Oxford BioMedica (LSE: OXB) is a biopharmaceutical company specialising in the development of novel gene-based therapeutics with a focus on the areas of oncology and neurotherapy. The Company was established in 1995 as a spin out from Oxford University, and is listed on the London Stock Exchange.

In addition to its technical expertise in gene delivery, Oxford BioMedica has in-house clinical, regulatory and manufacturing know-how. The development pipeline includes two novel anti-cancer products in clinical trials; two neurotherapy products in advanced preclinical development for Parkinson’s disease and retinopathy; and three further preclinical neurotherapy products. The Company is underpinned by an extensive preclinical and research portfolio and over 80 patent families, which represents one of the broadest patent estates in the field.

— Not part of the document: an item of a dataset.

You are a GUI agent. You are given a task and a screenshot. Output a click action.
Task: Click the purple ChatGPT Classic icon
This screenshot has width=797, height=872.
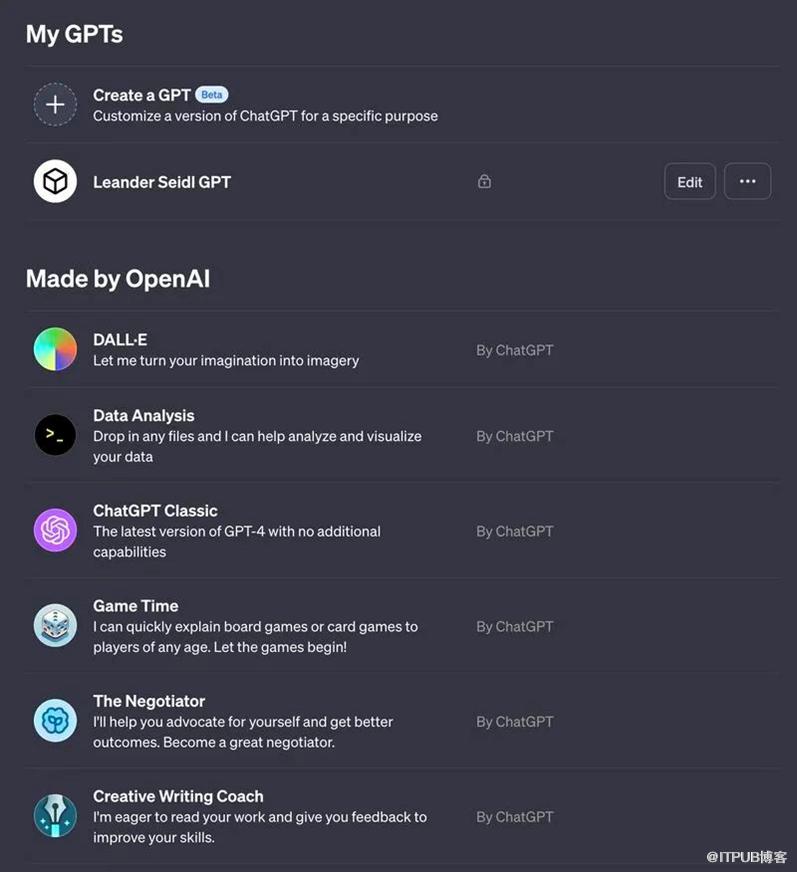(x=55, y=530)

The Company has established a neurotherapy pipeline of product candidates based on its LentiVector technology, which includes ProSavin® for Parkinson’s disease, RetinoStat® for retinopathy, MoNuDin® for motor neuron disease, SMN1-G for spinal muscular atrophy and Innurex® for nerve repair. Current licencees of the LentiVector technology for drug discovery and transgenic applications include Merck & Co and Viragen.

Oxford BioMedica’s LentiVector gene delivery technology, based on lentiviral vectors, is arguably the most potent system currently available for treating a range of diseases, particularly those of the central nervous system. Oxford BioMedica has shown that its lentiviral vectors are able to deliver genes with high efficiency to a variety of both dividing and non-dividing cells, including neurons in the brain.

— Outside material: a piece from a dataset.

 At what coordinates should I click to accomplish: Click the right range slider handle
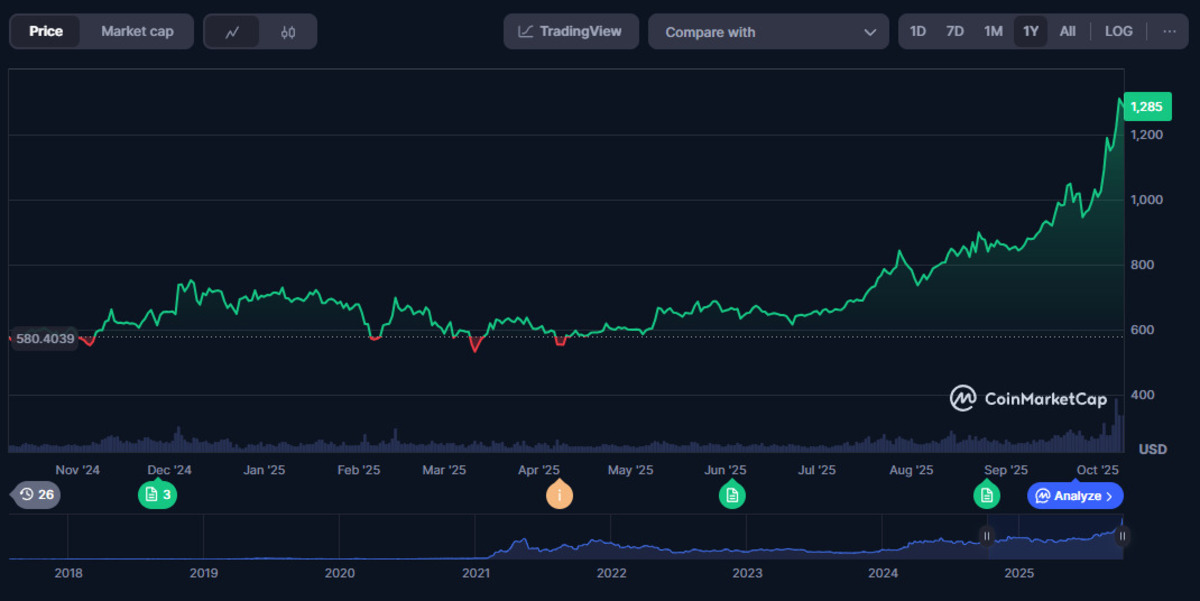pos(1122,537)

Oxford BioMedica has three issued US patents and a European patent for its LentiVector technology. These include broad composition of matter claims and methods of production claims for lentiviral vector gene delivery systems of both human and non-human origin. The patents also cover derivatives of lentiviral vector systems that, unlike many versions of lentiviral vectors, have real clinical utility because of their safety. The Oxford BioMedica team was the first to construct lentiviral vectors that contain no viral genes at all, and which comprise the minimum number of viral components in the viral particles. It is this minimisation of the vectors that is the subject of these patents. This work was done using vectors based on HIV and Equine Infectious Anaemia Virus (EIAV), a horse virus that is not linked to any disease in humans.